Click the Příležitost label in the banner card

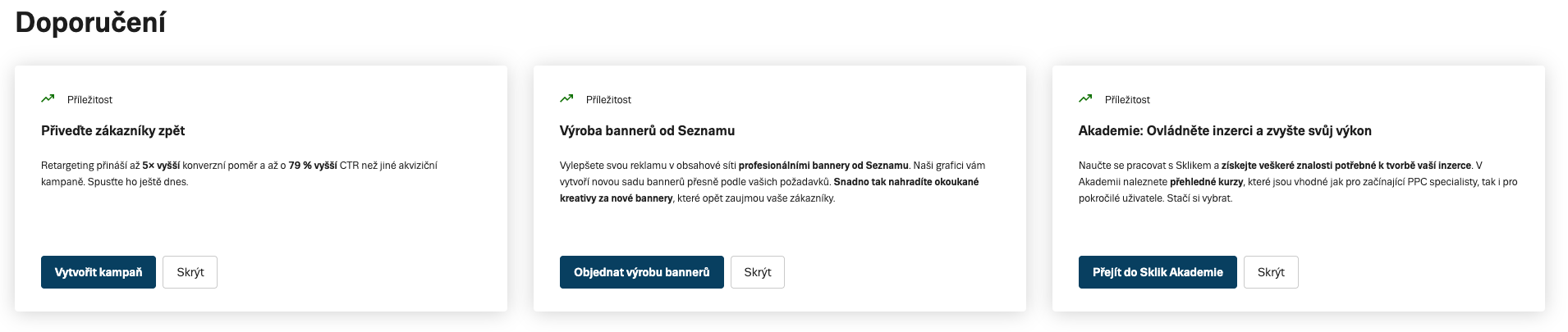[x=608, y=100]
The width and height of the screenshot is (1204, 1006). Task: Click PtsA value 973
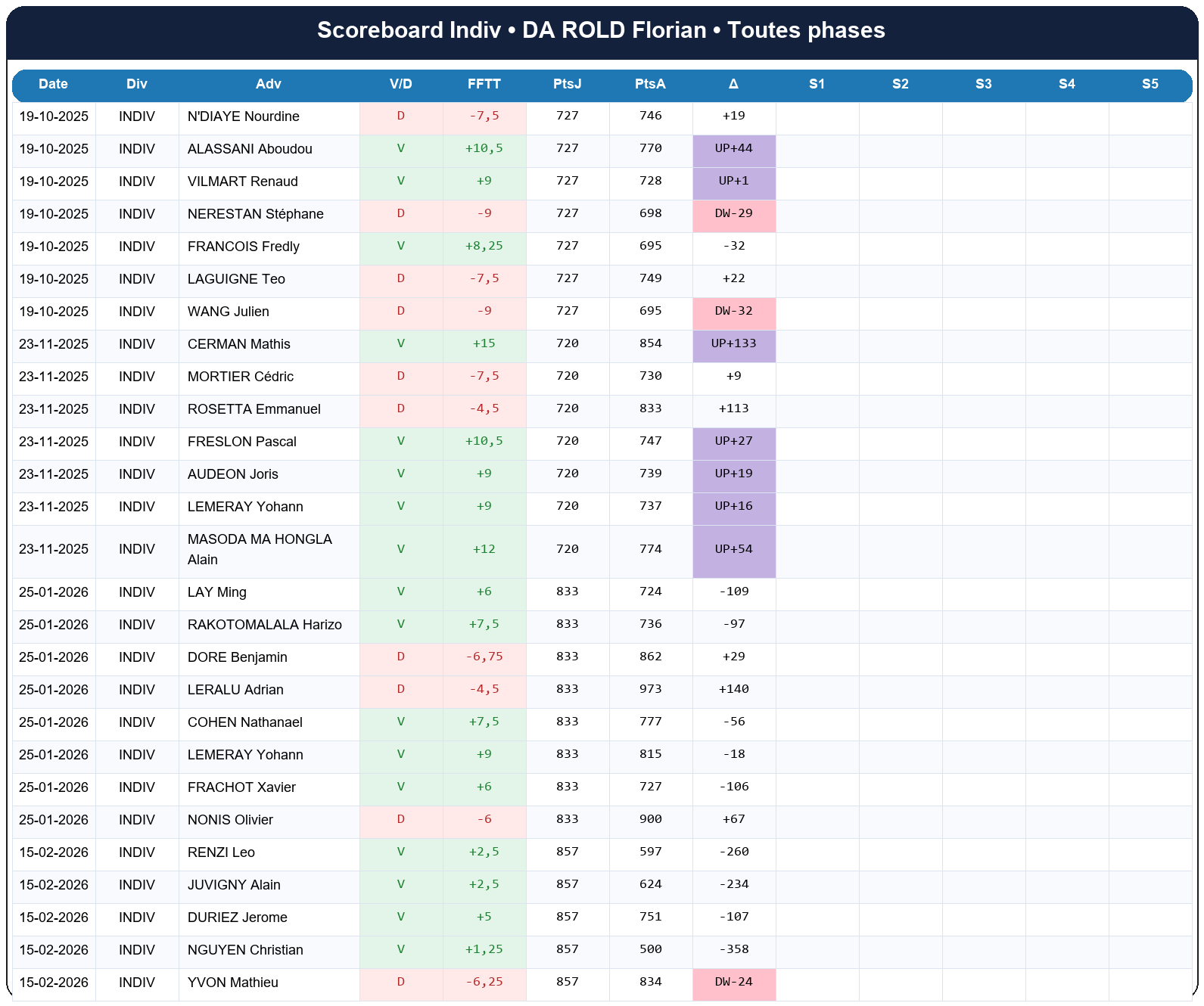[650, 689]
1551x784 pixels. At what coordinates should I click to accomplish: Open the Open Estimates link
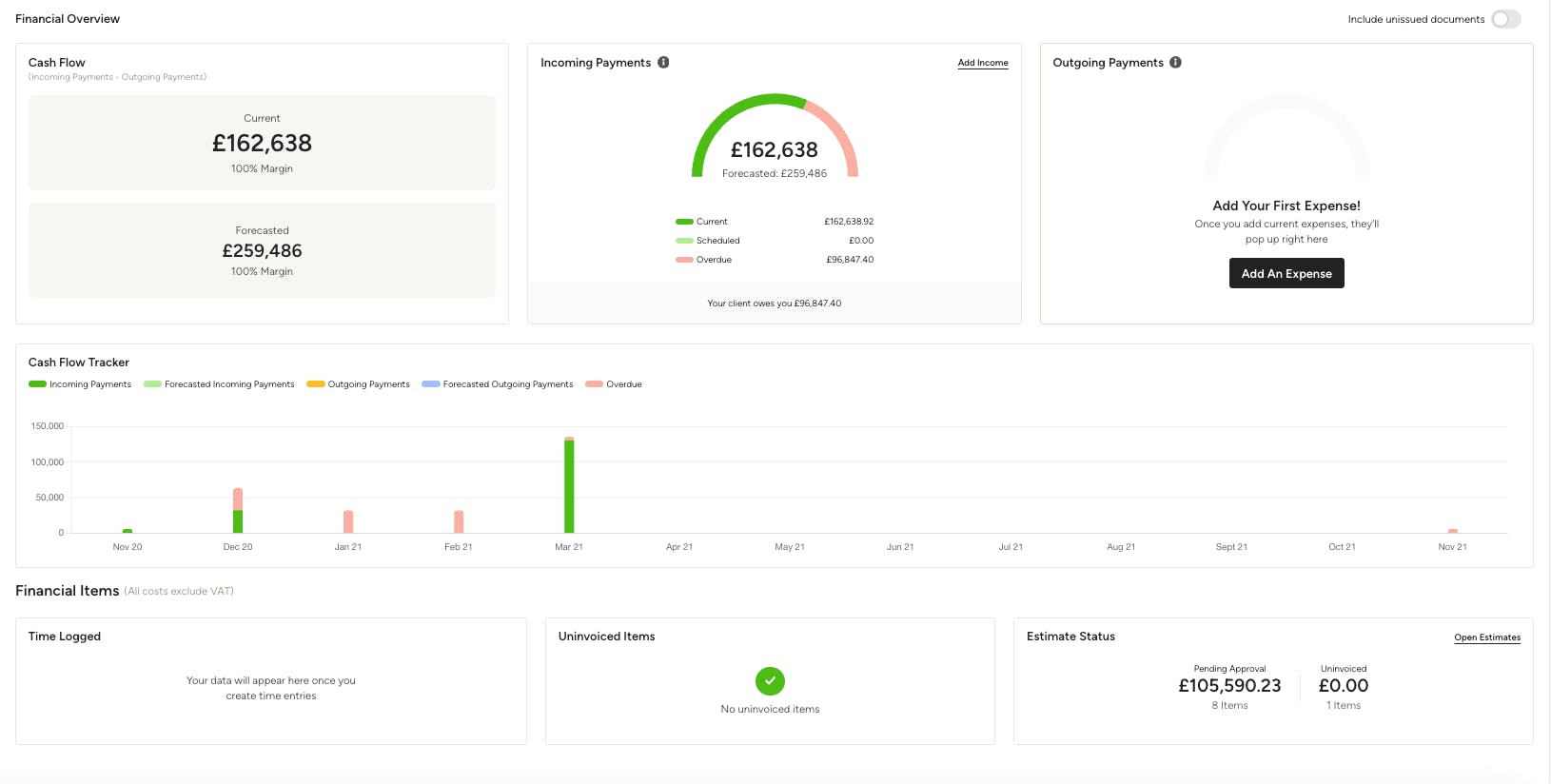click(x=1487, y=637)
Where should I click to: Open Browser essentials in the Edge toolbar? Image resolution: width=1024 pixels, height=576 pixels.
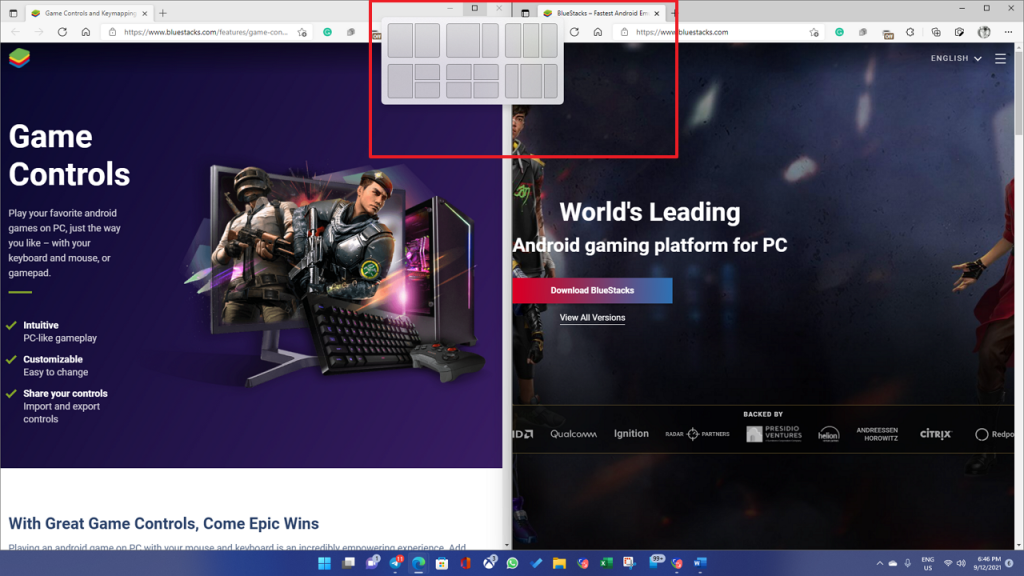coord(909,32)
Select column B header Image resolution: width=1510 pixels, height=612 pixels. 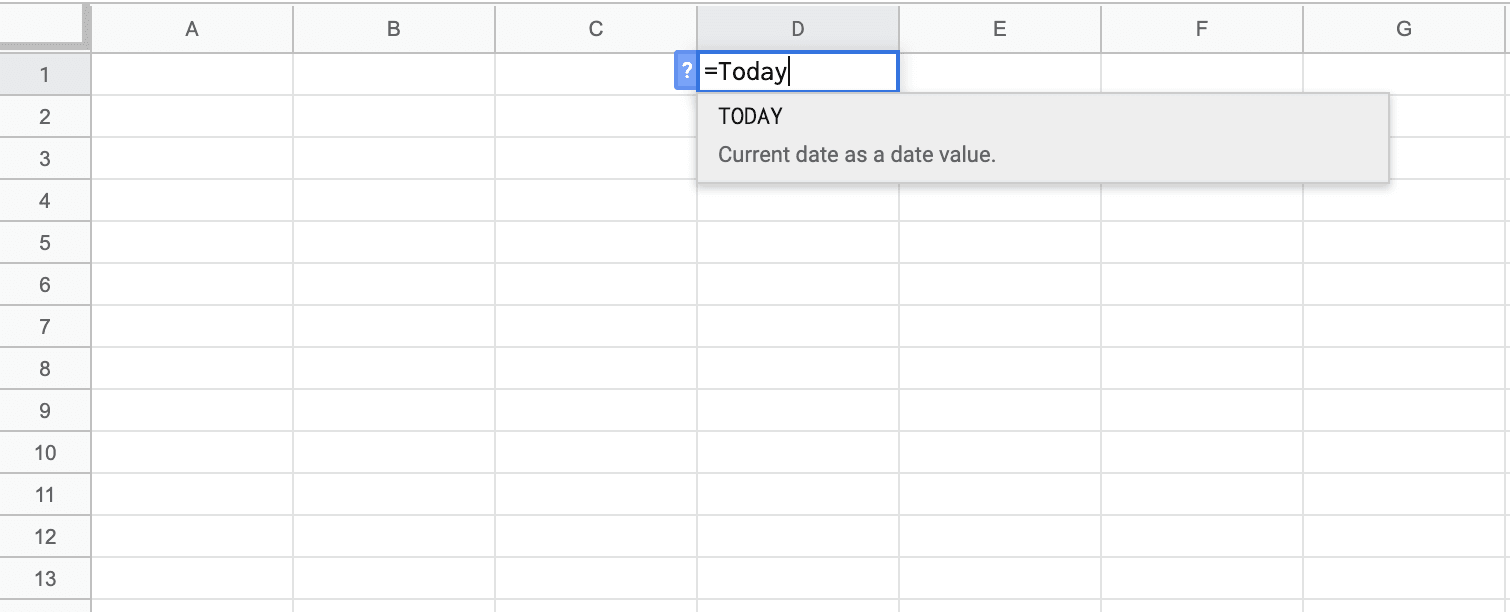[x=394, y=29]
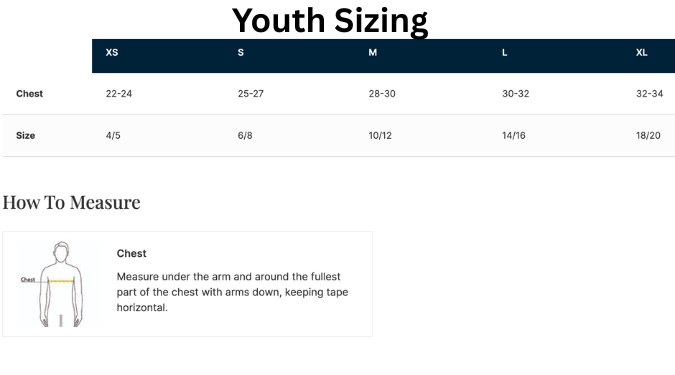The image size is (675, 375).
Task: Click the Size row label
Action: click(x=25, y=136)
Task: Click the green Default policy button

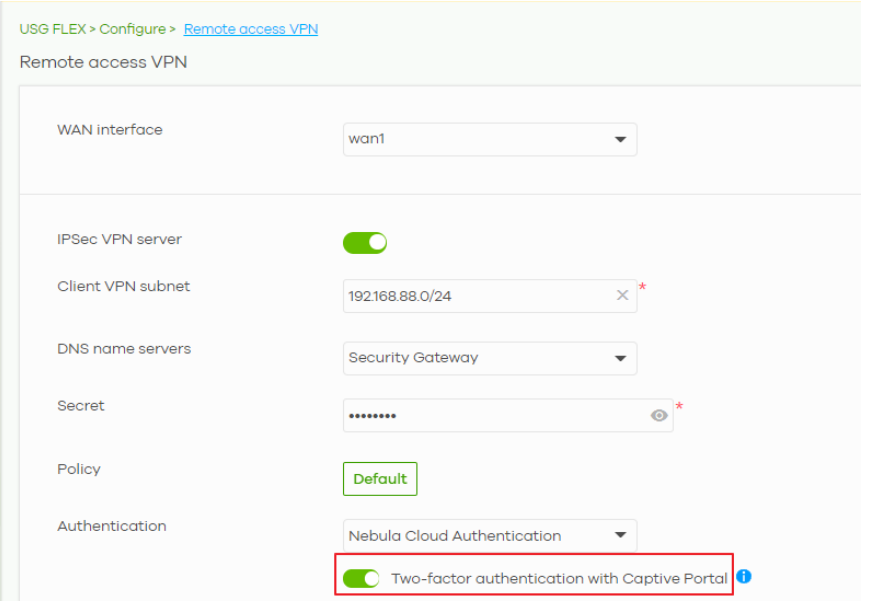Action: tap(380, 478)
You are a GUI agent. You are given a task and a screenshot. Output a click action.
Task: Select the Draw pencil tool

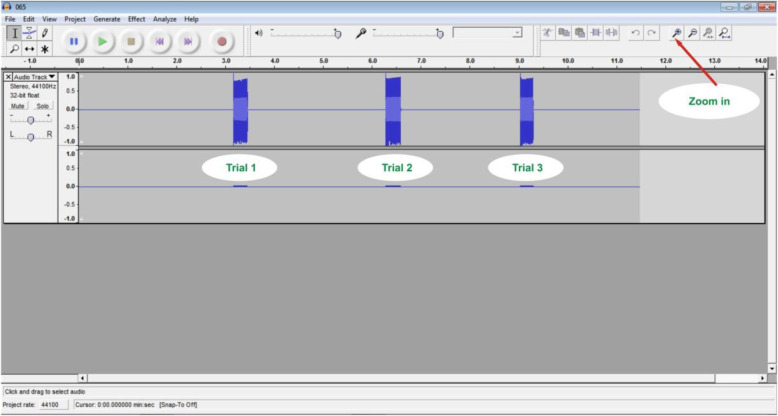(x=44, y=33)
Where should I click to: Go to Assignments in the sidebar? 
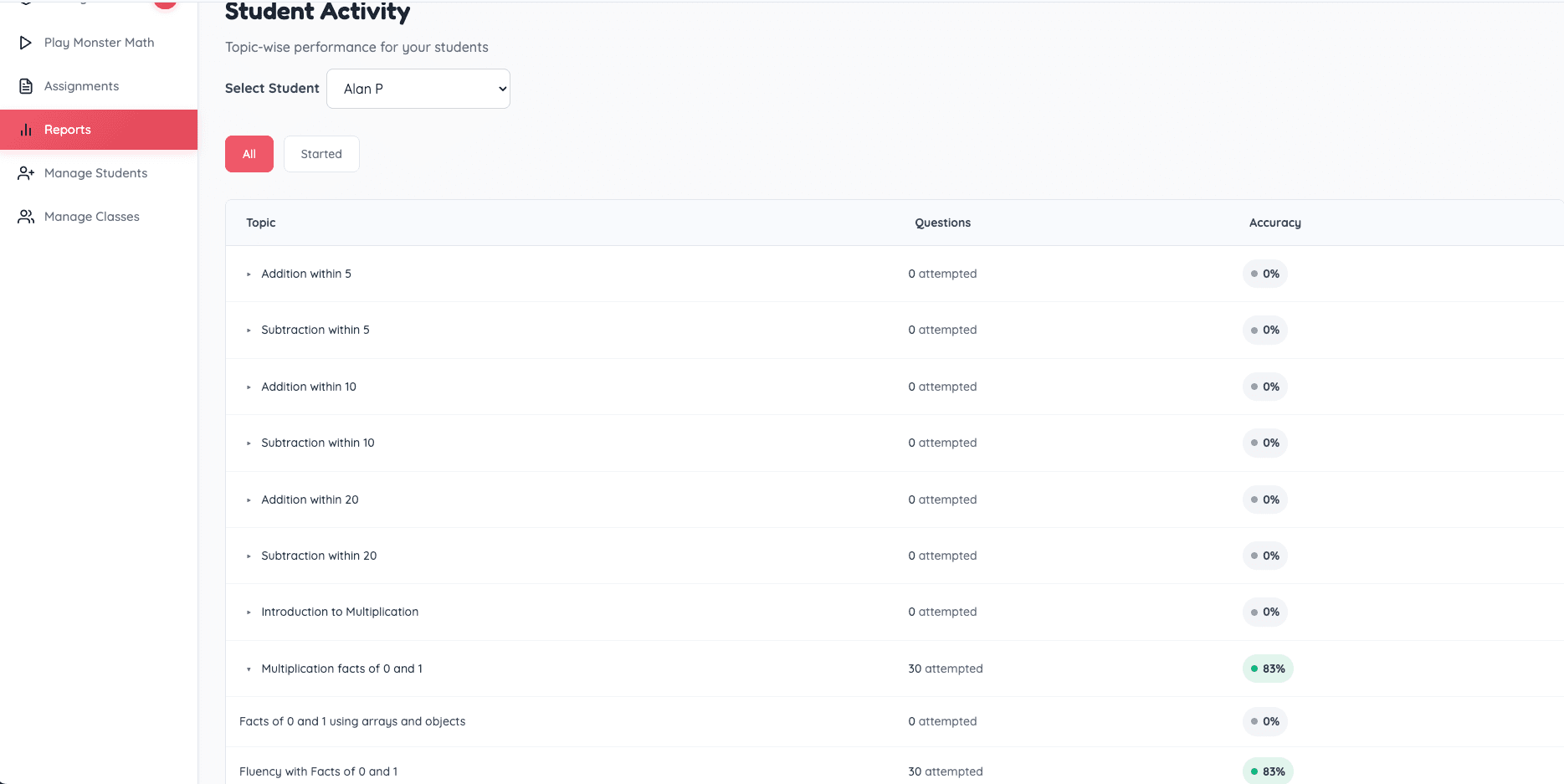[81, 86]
____
(TRY IT):
Leave every picture out and print exactly the lines from the one that contains "Where should I click to: Go" through the last line of the material above.

(WRITTEN RESPONSE):
Where should I click to: Go to Assignments in the sidebar? 
[81, 86]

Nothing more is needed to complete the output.